> **提示文**

....

文献詳細
文献概要
日本列島
ヘリコプターによる救急医療システム
著者: 井口恒男1
所属機関: 1岐阜県衛生環境部地域保健課
ページ範囲:P.610 - P.610
文献購入ページに移動救急医療対策のポイントの一つは救急患者発生現場から適切な医療機関に如何に迅速に応急処置し搬送するかである.わが国では消防署の救急車による救急搬送方式が定着しており,先進諸国のように空輸による搬送システムは確立されていない.
59年度国土庁は,ヘリコプターによる救急医療システムの実験を,福島県等と取り組んでいるようであり,これに参加した製作会社が60年2月岐阜県で展示会を催し,全国から関係者が見学に来た.実験機は全長約13m,標準重量1,600kg,航続距離500km,航続時間2.8hrsの中規模のヘリコプターを装備したものであり,双発エンジンにより安全性の高いものである.機内は操縦士席,副操縦士席の他.第1担架の頭側に医師席,左側に救急隊員席,さらに第2担架も装着できるようになっている.人工蘇生器,吸引機,心電計,救急薬品,点滴一式.気管切開一式,保育器など応急措置に関する器材が,すべて医師席から手の届くところに備えられている.本機の特長は双発エンジンであるため,一方のエンジンにトラブルがあっても走行できることや,尾側を開き戸で開け担架のまま患者を収容できること,ドクターズヘリとして応急処置を施しながら飛行できることなど,従来のヘリコプターに見られないものである,本機は国内メーカーと西ドイツのメーカーが共同開発したものであり,救急器具等は外国製品が多く,最新の器具が多い.

....

> **演習データ**
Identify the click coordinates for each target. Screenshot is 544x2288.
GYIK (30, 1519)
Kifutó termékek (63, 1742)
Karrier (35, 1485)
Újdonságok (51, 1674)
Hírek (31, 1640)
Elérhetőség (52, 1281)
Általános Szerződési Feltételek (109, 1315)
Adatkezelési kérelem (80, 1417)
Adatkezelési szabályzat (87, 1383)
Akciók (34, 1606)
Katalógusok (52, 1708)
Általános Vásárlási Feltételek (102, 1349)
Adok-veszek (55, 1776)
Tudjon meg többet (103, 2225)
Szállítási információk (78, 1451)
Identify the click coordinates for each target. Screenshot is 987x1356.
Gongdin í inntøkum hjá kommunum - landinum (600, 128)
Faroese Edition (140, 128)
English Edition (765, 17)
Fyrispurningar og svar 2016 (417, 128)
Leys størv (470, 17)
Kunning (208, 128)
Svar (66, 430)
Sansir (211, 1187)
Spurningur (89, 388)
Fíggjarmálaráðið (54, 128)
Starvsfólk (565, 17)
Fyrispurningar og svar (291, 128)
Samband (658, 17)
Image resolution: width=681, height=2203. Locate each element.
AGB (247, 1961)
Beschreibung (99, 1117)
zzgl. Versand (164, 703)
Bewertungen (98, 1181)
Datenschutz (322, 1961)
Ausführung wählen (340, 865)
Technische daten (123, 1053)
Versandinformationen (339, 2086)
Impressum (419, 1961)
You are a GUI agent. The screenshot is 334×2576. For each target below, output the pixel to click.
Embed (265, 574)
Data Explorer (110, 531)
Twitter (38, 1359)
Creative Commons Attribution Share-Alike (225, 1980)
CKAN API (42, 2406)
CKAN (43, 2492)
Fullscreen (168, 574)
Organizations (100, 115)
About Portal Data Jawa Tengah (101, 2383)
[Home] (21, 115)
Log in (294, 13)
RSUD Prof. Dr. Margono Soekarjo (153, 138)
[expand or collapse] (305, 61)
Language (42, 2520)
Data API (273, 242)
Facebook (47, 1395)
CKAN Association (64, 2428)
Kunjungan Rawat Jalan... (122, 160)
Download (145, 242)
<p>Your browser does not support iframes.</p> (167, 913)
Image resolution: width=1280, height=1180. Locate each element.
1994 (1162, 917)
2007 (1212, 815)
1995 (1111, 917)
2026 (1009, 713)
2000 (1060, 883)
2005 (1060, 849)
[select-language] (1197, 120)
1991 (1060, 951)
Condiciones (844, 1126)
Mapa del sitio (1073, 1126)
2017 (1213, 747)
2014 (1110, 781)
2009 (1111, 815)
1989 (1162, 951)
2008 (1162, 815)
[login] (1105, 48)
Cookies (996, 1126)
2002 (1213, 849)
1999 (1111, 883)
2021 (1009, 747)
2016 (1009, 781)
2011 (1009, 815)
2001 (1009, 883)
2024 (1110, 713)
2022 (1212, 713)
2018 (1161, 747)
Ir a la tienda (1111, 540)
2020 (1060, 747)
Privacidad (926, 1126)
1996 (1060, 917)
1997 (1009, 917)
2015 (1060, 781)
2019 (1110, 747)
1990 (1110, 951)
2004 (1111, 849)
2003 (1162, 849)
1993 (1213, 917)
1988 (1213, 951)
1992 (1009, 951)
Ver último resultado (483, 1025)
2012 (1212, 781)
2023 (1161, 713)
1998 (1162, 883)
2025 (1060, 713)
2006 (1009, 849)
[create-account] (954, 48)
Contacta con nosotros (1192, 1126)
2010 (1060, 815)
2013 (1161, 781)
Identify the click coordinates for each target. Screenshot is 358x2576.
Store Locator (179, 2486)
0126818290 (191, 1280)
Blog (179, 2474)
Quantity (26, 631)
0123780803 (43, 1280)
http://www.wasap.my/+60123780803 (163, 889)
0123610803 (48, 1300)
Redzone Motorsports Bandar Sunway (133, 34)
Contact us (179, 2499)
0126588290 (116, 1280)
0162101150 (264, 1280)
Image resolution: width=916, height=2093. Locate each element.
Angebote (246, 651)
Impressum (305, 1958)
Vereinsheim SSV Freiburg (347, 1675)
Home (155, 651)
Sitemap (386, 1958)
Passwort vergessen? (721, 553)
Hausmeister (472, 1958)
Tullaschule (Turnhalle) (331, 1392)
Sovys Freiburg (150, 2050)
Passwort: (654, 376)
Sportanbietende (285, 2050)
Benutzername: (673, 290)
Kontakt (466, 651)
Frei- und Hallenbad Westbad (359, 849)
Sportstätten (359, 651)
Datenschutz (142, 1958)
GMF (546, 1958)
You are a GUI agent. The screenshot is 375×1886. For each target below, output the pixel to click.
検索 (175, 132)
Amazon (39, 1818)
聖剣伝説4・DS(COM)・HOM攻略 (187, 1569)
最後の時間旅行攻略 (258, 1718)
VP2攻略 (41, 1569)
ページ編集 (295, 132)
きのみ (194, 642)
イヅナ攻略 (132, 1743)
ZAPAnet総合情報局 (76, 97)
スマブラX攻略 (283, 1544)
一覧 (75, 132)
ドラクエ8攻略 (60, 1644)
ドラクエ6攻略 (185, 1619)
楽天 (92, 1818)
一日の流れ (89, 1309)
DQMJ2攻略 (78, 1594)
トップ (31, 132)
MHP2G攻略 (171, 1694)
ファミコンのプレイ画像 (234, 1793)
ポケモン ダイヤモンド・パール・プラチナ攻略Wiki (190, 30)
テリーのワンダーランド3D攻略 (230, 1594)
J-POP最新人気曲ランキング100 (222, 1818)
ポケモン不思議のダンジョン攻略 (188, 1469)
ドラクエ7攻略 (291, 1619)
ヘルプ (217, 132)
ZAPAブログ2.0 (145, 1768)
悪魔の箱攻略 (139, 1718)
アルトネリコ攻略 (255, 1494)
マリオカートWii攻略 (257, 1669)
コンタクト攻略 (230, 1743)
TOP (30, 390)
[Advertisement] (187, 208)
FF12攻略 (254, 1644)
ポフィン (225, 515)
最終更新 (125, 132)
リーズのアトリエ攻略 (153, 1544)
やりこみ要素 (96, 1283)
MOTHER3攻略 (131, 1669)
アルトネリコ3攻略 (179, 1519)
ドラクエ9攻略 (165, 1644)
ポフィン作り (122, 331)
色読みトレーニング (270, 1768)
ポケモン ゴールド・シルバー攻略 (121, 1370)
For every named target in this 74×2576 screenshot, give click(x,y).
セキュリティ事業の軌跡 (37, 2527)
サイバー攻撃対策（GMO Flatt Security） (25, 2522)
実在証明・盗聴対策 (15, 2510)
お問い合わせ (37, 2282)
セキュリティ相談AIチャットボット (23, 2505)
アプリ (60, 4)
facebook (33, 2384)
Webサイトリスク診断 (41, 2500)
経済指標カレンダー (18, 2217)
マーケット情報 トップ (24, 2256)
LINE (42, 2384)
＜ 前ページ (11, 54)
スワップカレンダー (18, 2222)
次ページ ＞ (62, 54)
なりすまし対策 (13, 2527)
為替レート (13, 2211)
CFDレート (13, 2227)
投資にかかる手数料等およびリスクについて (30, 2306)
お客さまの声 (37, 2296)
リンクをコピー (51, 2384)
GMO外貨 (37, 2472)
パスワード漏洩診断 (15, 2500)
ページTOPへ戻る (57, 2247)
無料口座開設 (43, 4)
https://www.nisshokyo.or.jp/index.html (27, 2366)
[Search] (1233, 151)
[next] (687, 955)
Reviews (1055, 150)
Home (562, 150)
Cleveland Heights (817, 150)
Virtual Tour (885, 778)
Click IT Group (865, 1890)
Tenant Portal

....

> **課題**
ヘリコプターによる救急医療システムについての提示文を、2文で要約してください。

> **解答欄**
わが国では消防署の救急車による搬送方式が定着しており、先進諸国のような空輸による搬送システムは確立されていませんが、59年度に国土庁がヘリコプターによる救急医療システムの実験に福島県等と取り組み、参加した製作会社が60年2月に岐阜県で展示会を催しました。実験機は国内メーカーと西ドイツのメーカーが共同開発した双発エンジンの中規模ヘリコプターで、応急措置の器材が医師席から手の届く所に備えられ、尾側の開き戸から担架のまま患者を収容でき、応急処置を施しながら飛行できる点が特長です。